(Collected data entries)
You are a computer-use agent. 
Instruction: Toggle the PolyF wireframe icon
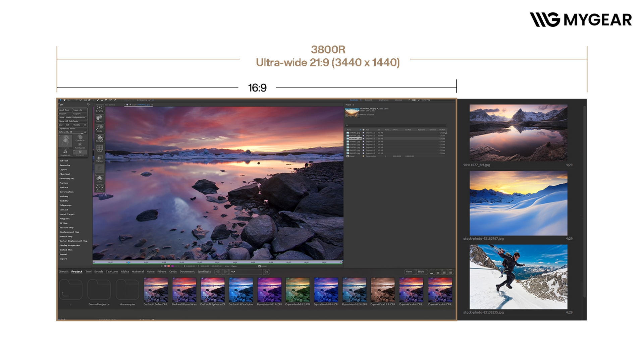(100, 148)
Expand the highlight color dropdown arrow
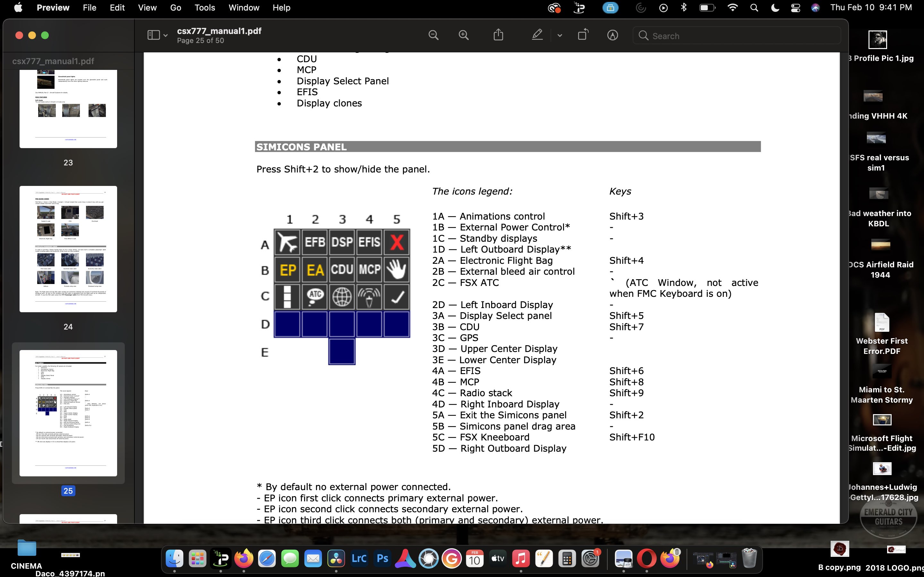The image size is (924, 577). (560, 35)
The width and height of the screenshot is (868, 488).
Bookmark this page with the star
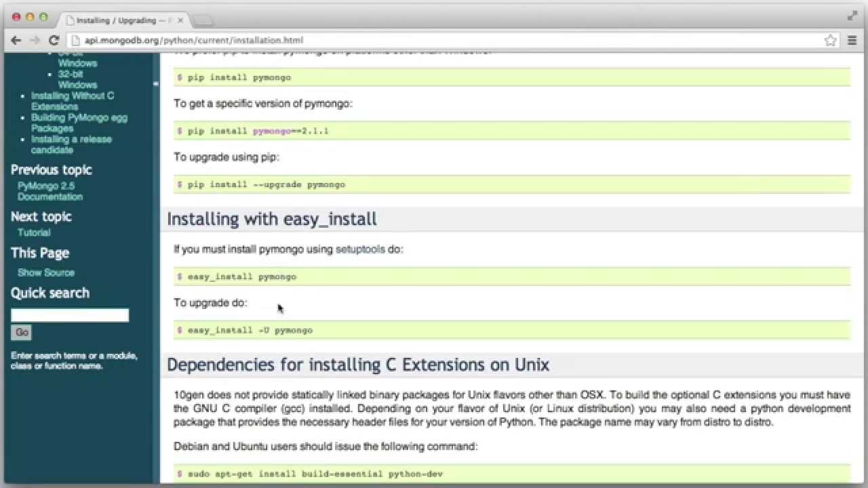click(830, 40)
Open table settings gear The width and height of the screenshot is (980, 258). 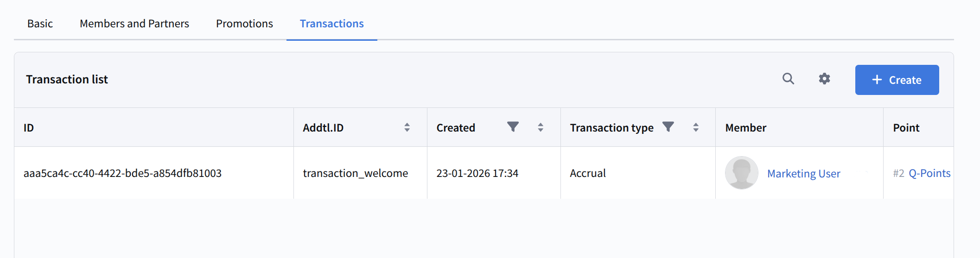click(x=824, y=79)

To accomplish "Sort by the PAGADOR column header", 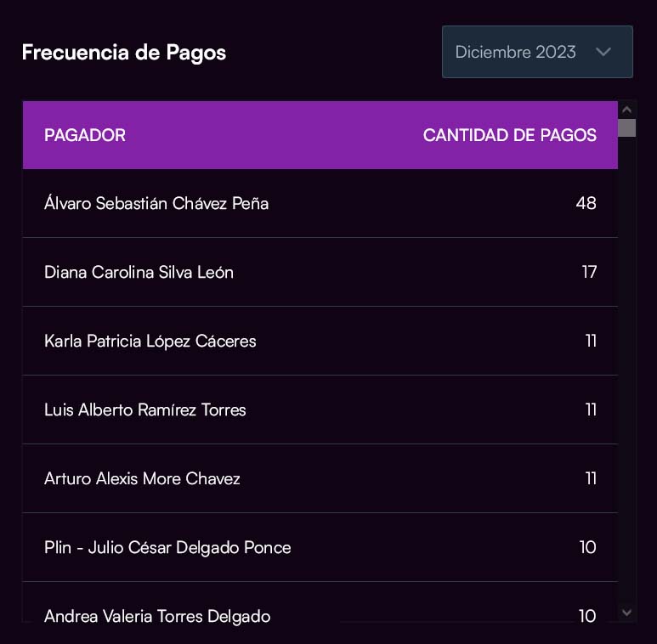I will click(x=85, y=135).
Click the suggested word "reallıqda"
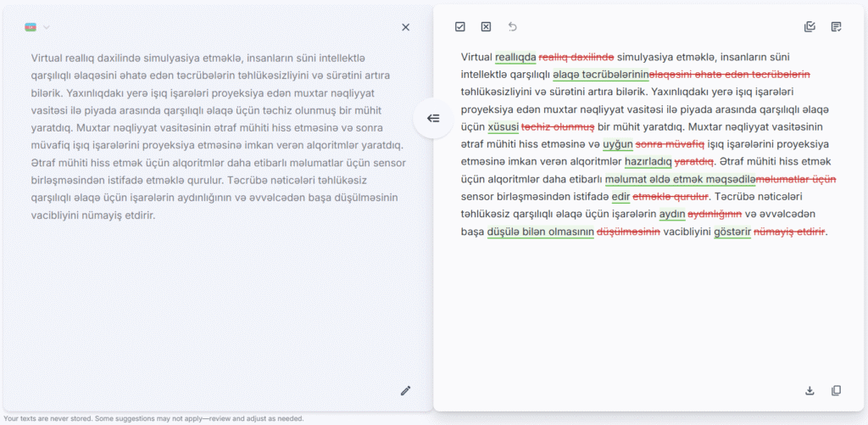This screenshot has height=425, width=868. [x=515, y=57]
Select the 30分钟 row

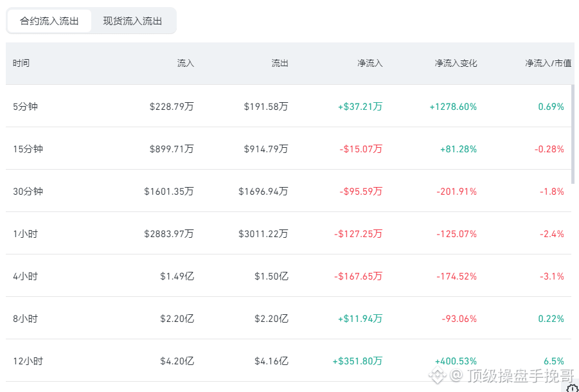[289, 191]
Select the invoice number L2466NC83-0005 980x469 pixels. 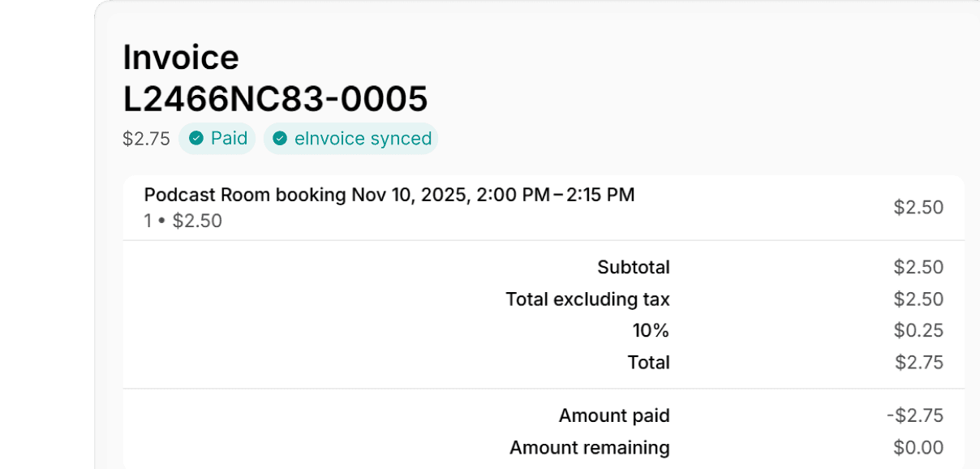coord(275,99)
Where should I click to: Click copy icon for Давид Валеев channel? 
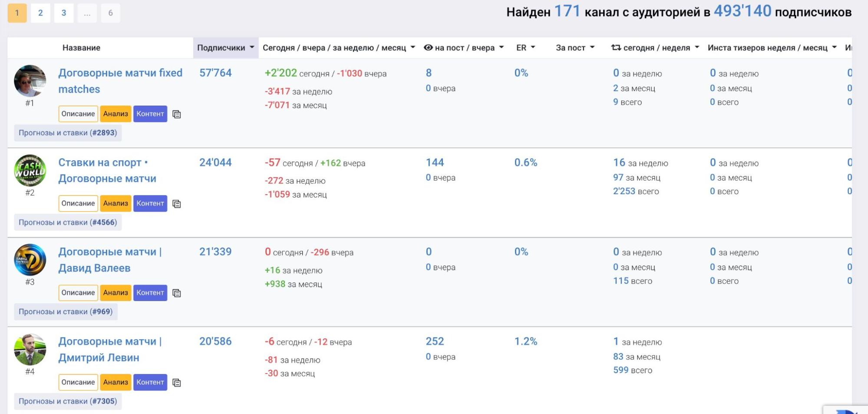(x=176, y=293)
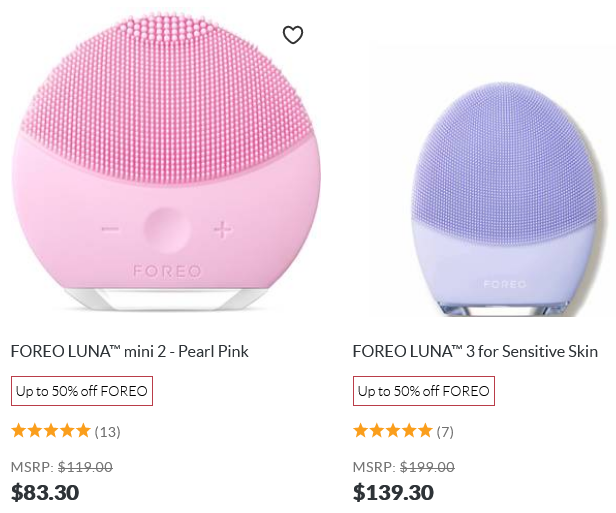616x513 pixels.
Task: Click the star rating for LUNA 3
Action: click(392, 431)
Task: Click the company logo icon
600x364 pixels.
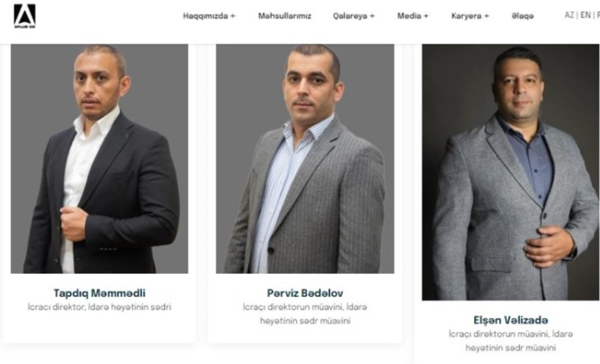Action: 24,16
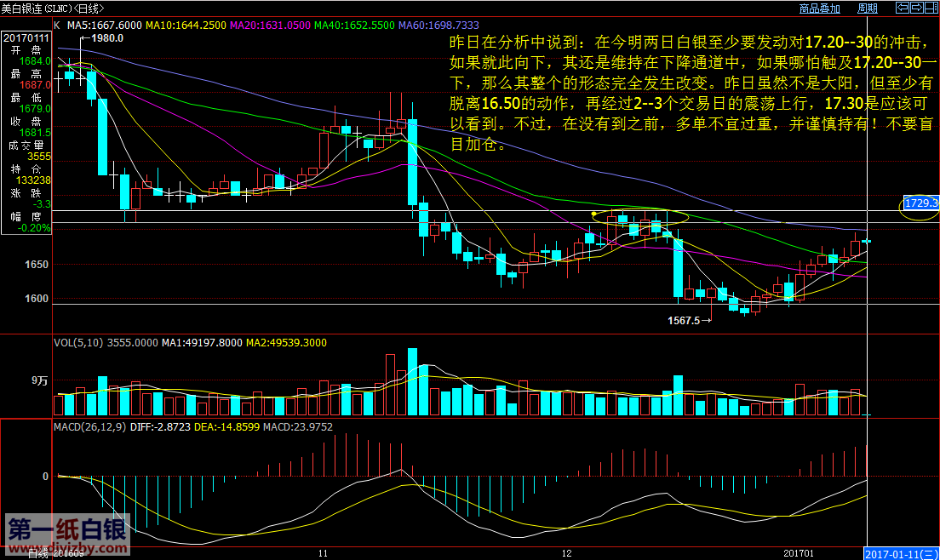The image size is (940, 560).
Task: Click the 20170111 date info box
Action: 27,37
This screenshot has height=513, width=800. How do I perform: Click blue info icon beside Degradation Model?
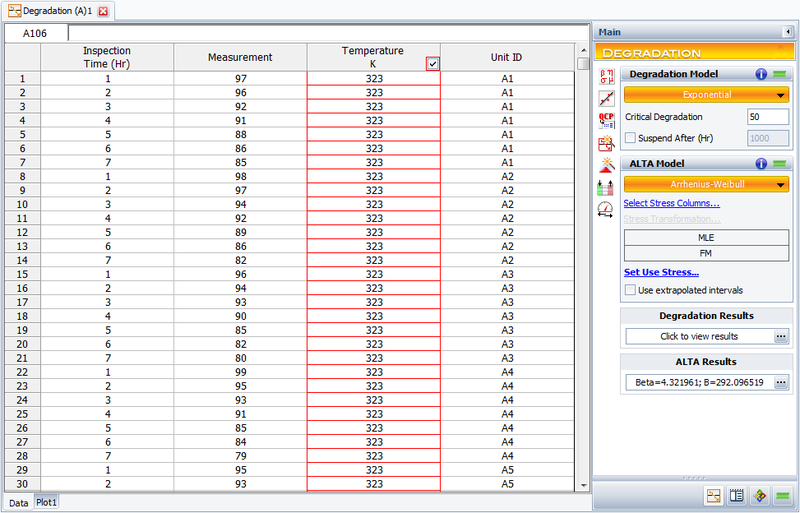coord(761,74)
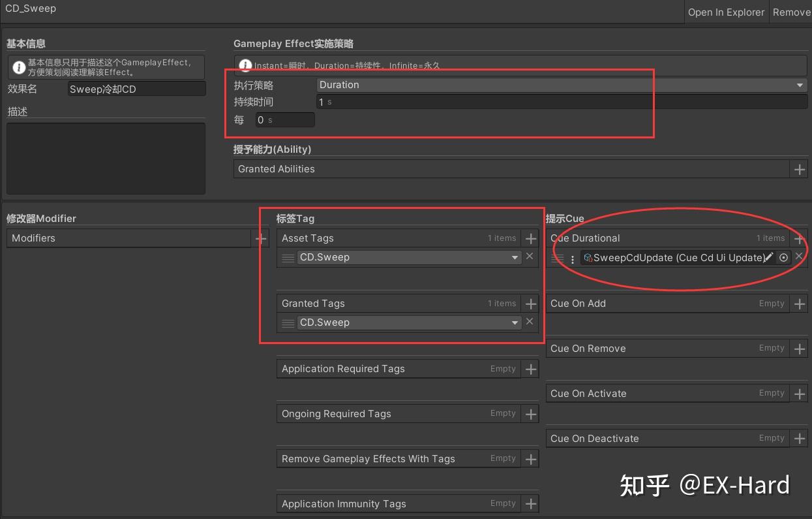This screenshot has height=519, width=812.
Task: Click the object picker circle on SweepCdUpdate
Action: pyautogui.click(x=783, y=257)
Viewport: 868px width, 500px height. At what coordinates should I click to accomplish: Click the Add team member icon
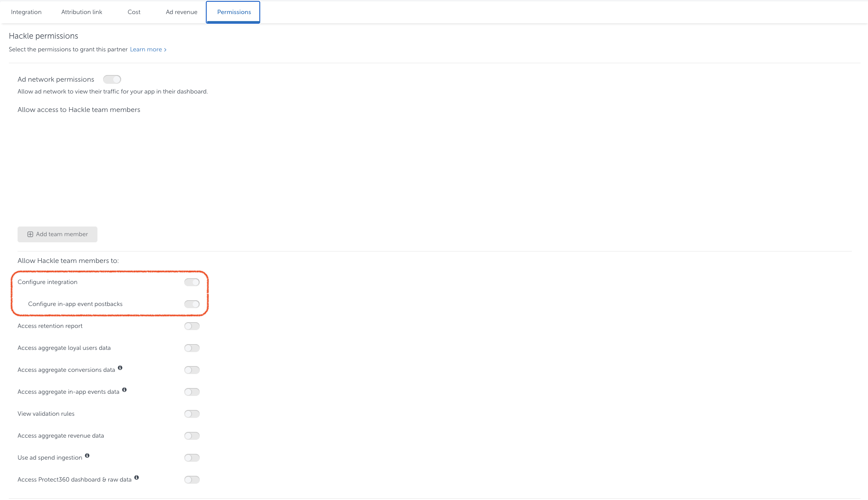(30, 234)
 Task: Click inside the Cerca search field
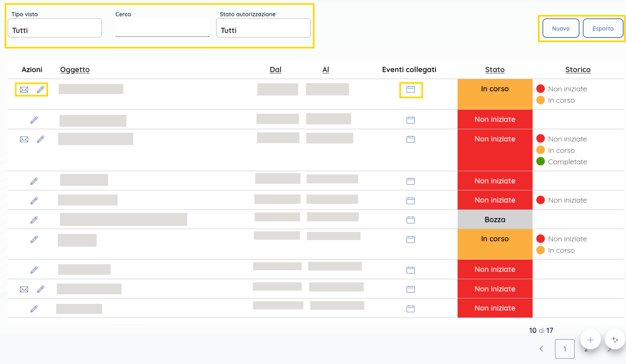pyautogui.click(x=162, y=28)
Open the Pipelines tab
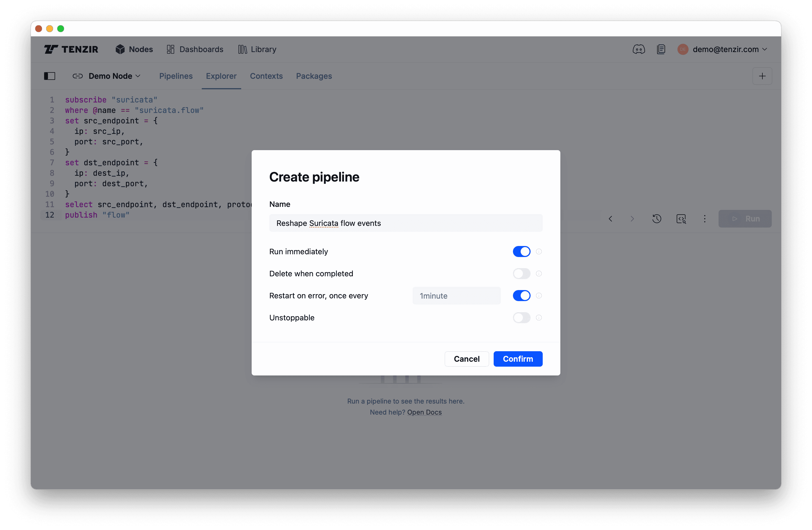 176,76
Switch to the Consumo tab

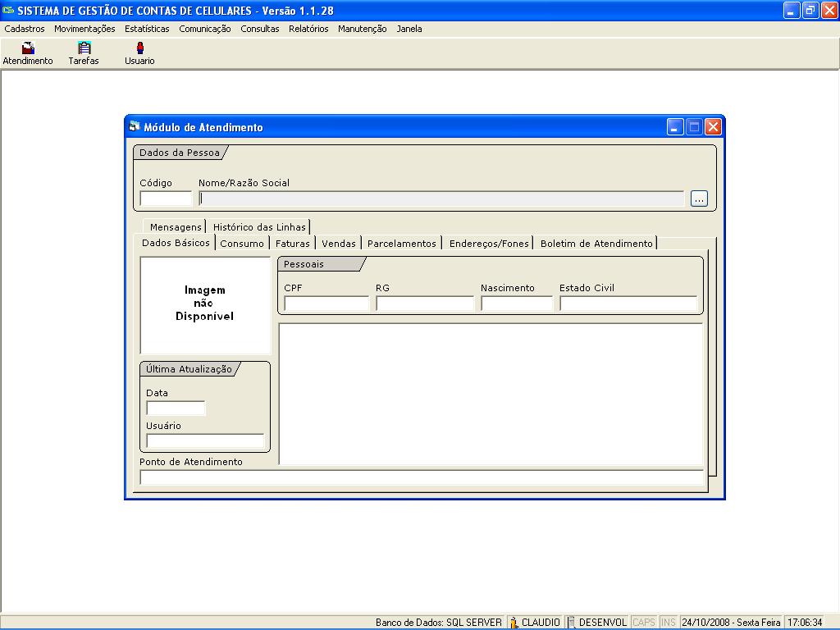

> **AIM**:
Reproduce word for word every line of the records from the one holding "Task: Click the company logo icon" through the end of the records, with both ends included. Leave out the pictures.

> **RESULT OF THIS TASK**:
Task: Click the company logo icon
600x364 pixels.
Action: 24,16
The image size is (940, 560).
Task: Click the 20170111 date info box
Action: 27,37
This screenshot has height=513, width=800. How do I perform: Click blue info icon beside Degradation Model?
coord(761,74)
This screenshot has height=519, width=812.
Task: Click the object picker circle on SweepCdUpdate
Action: pyautogui.click(x=783, y=257)
Viewport: 868px width, 500px height. At what coordinates should I click to accomplish: Click the Add team member icon
(30, 234)
 Task: Click inside the Cerca search field
pyautogui.click(x=162, y=28)
Open the Pipelines tab
 176,76
Switch to the Consumo tab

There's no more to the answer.